Please reference as: Tamboukou, Maria. 2025. 'Verses on Hate', https://sites.google.com/site/mariatamboukoupersonalblog/home/research-projects/soundscapes-and-echoes/kassia/verses-on-hate
Kassia’s verses on Hate can first be situated within the tradition of monastic affectivity, where emotion was neither a mere disturbance of reason nor a private interior state, but a field of discernment and transformation. In Byzantine ascetic theology, the passions (pathē) were energies of the soul to be ordered and attuned rather than extinguished. In this sense, monastic affectivity was already a practice of rhythmic regulation, a tuning of the heart’s intensities (see Krueger 2014).
Kassia’s repeated avowal—“I hate a murderer condemning the hot-tempered. I hate the liar affecting a solemn air with words”—thus emerges from an ascetic lineage that treats affect as ethical work. Yet her handling of hate departs from the silent interiority of apophatic mysticism. Rather than subduing affect, she amplifies it, translating discernment into repetition and rhythm. The poem’s anaphoric structure transforms aversion into pattern, performing what Henri Lefebvre calls the measured difference of rhythm, the alternation through which order and deviation coexist (2004, 8).
From the perspective of affect philosophies, Kassia’s incantatory use of “I hate” can be read as what Brian Massumi describes as intensity: “a state of suspense, potentially of disruption,” where affect precedes and organizes signification (2002, 26). Hate here is not a personal emotion but a modulation of energy, a rhythmic sorting of ethical dissonance. Each repetition marks a vibration of discernment—a moment where affect moves before it means. As Melissa Gregg and Gregory Seigworth write, affect “arises in the midst of in-between-ness […] in those intensities that pass body to body” (Gregg and Seigworth 2010, 1). Kassia’s “I hate” inhabits precisely such in-between space: not confession, not doctrine, but vibration.
The verses' catalogue of aversions—“the rich man complaining as a poor man,” “the poor man boasting as in wealth,” “the drunk drinking and thirsting”—reveals that what Kassia detests is not sin itself but affective incongruity: the mismatch between disposition and condition, between being and doing. Her hatred diagnoses misalignment within the moral sensorium. In this, she anticipates what Sara Ahmed terms an affective economy, where emotions “do not reside in subjects or objects, but produce the very surfaces and boundaries that allow the distinction between them” (Ahmed 2014, 8). Hate circulates as a force of differentiation—it binds and excludes, it marks the contours of the ethical field.
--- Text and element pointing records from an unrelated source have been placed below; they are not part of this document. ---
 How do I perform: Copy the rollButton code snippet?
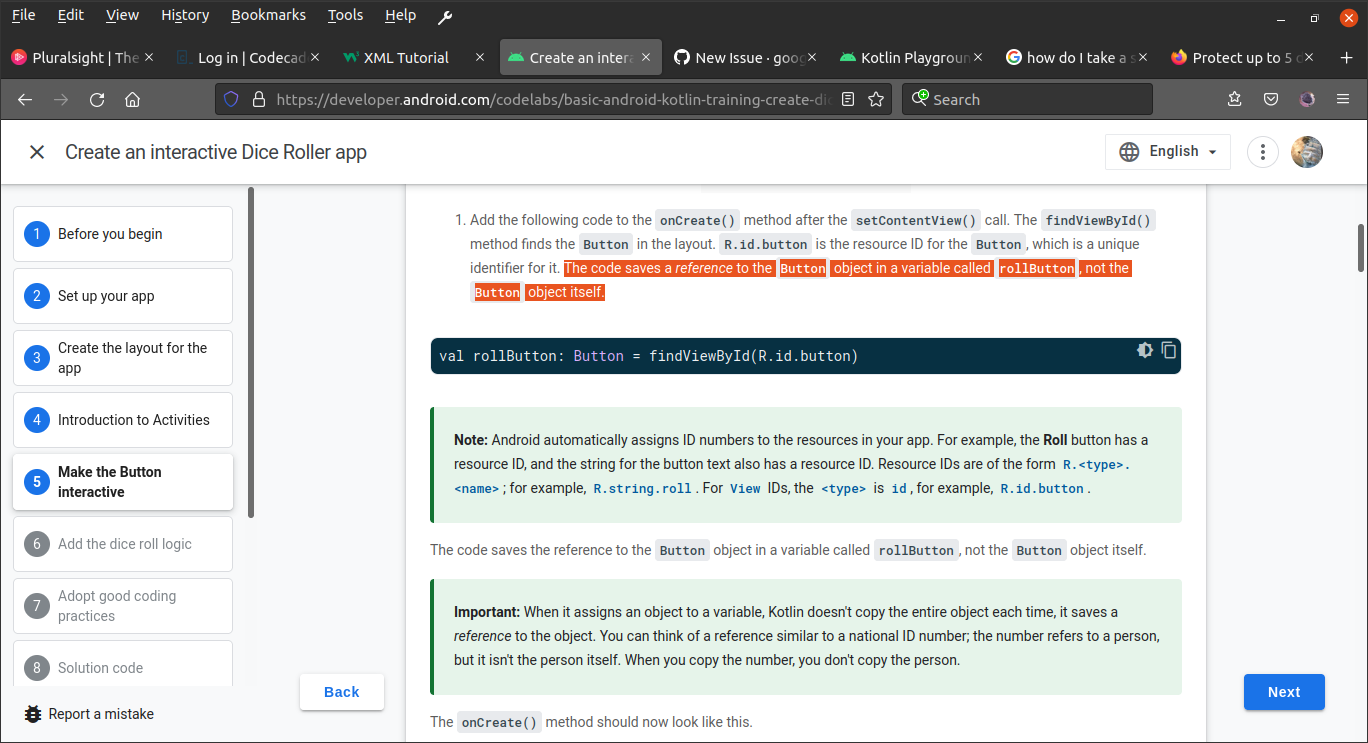(x=1169, y=350)
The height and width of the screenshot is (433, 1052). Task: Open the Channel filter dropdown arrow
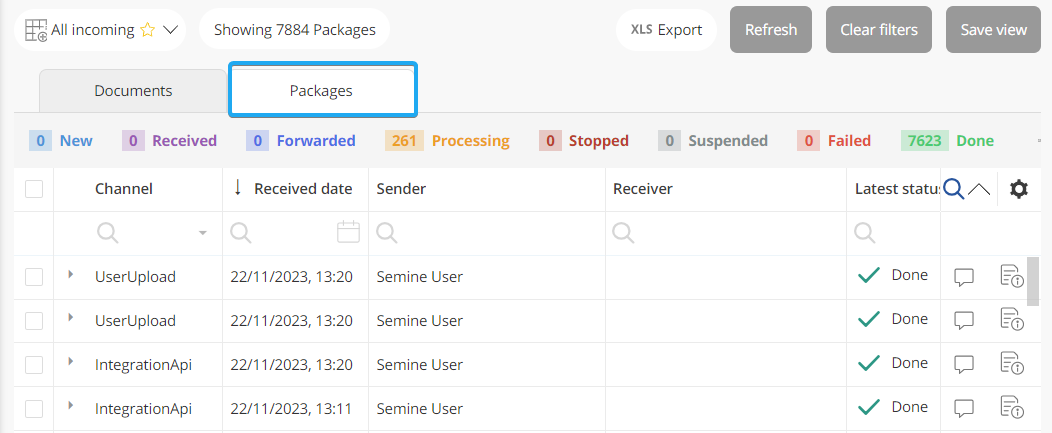(x=203, y=233)
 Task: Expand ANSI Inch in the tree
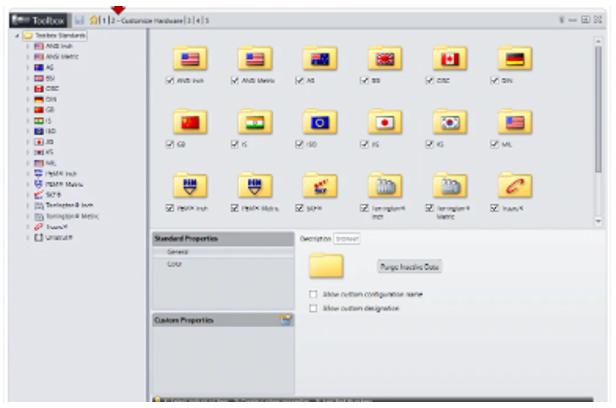pyautogui.click(x=28, y=46)
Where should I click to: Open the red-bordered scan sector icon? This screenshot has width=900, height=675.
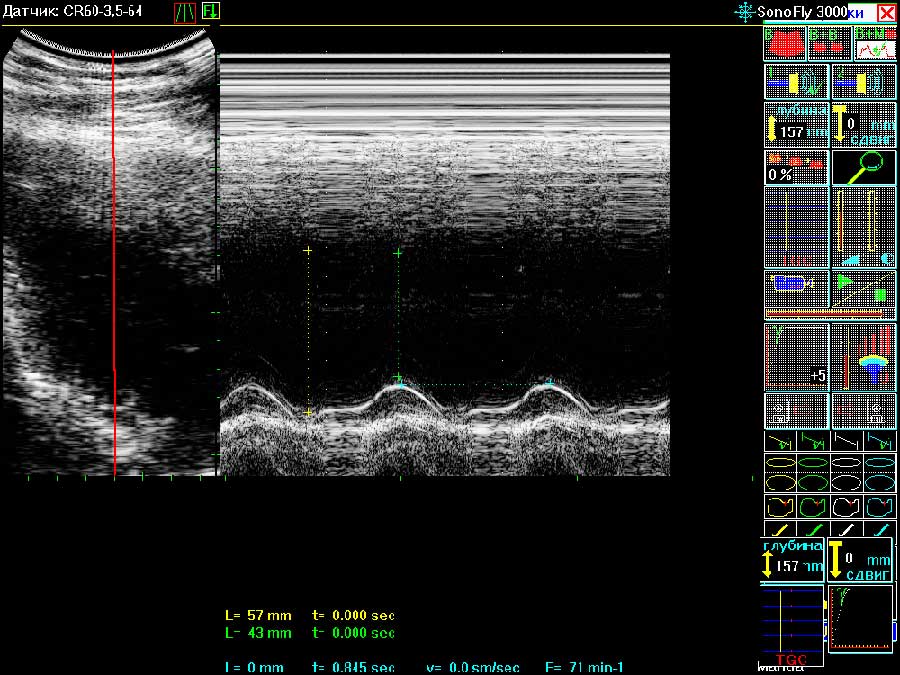point(185,12)
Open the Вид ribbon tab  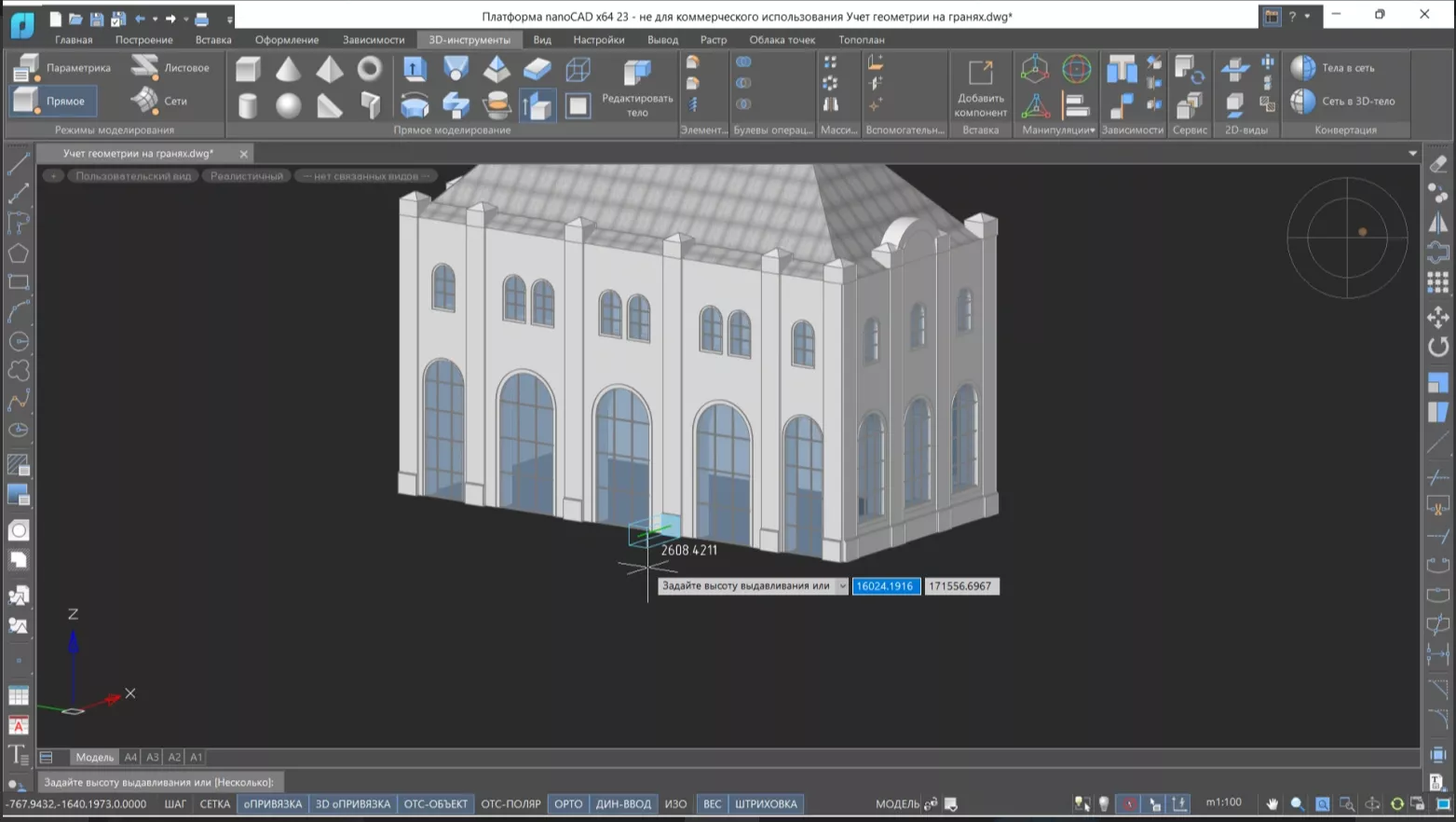click(x=542, y=40)
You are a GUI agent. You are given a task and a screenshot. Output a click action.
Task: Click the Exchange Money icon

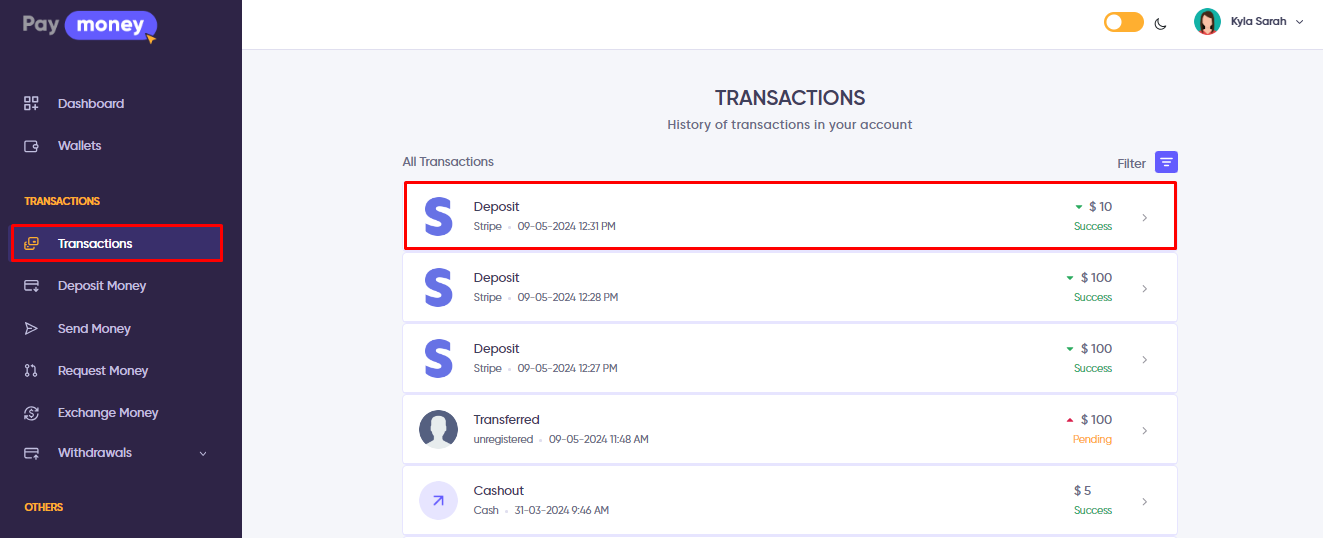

The rhythmic pulse of “I hate” thus becomes a mode of negative attunement, an affective practice of purification. In Spinoza’s sense, each utterance registers a decrease in the body’s power to act (Ethics III, prop. 11; Spinoza 1994, 160), a contraction through which discernment becomes possible . Yet in Kassia’s monastic register, this contraction is not nihilistic: it is a recalibration. The poem enacts what Roland Barthes (1977, 179) called the grain of the voice—the texture of speech as vibration, not just meaning. Through repetition, hate becomes the sound of discernment itself, the audible rhythm of ethical tuning.
Affect, rhythm, and ethics converge here. I Hate is neither a confession of sentiment nor a litany of moral condemnation, but an experiment in affective rhythmanalysis—a poetics of repulsion where aversion functions as the interval through which clarity emerges. As Ahmed reminds us, “emotions do things” (Ahmed 2014, 209): they move bodies, shape communities, delineate worlds. Kassia’s hate does precisely that. It moves as rhythm, orders as feeling, and in doing so transforms the ascesis of passion into a choreography of discernment.
In this light, I read Kassia’s verses not as moral aphorisms but affective compositions—experiments in how aversion might sustain relation. Her “I hate” marks the ethical beat of attunement, the pulse by which the self learns to feel its way toward the divine through the vibrations of difference.
References
Ahmed, Sara (2014). The Cultural Politics of Emotion, 2nd ed. Edinburgh: Edinburgh University Press.
Barthes, Roland (1997). Image–Music–Text. Trans. Stephen Heath. New York: Hill and Wang.
Gregg, Melissa, and Gregory J. Seigworth, eds. (2010) The Affect Theory Reader. Durham, NC: Duke University Press.
Krueger, Derek (2014). Liturgical Subjects: Christian Ritual, Biblical Narrative, and the Formation of the Self in Byzantium. Philadelphia: University of Pennsylvania Press.
Lefebvre, Henri (2004). Rhythmanalysis: Space, Time and Everyday Life. Trans. Stuart Elden and Gerald Moore. London: Continuum.
Massumi, Brian (2002). Parables for the Virtual: Movement, Affect, Sensation. Durham, NC: Duke University Press, 2002.
Spinoza, Benedict de. (1994) The Ethics and Other Works, edited and translated by Edwin Curley. New Jersey: Prinston University Press.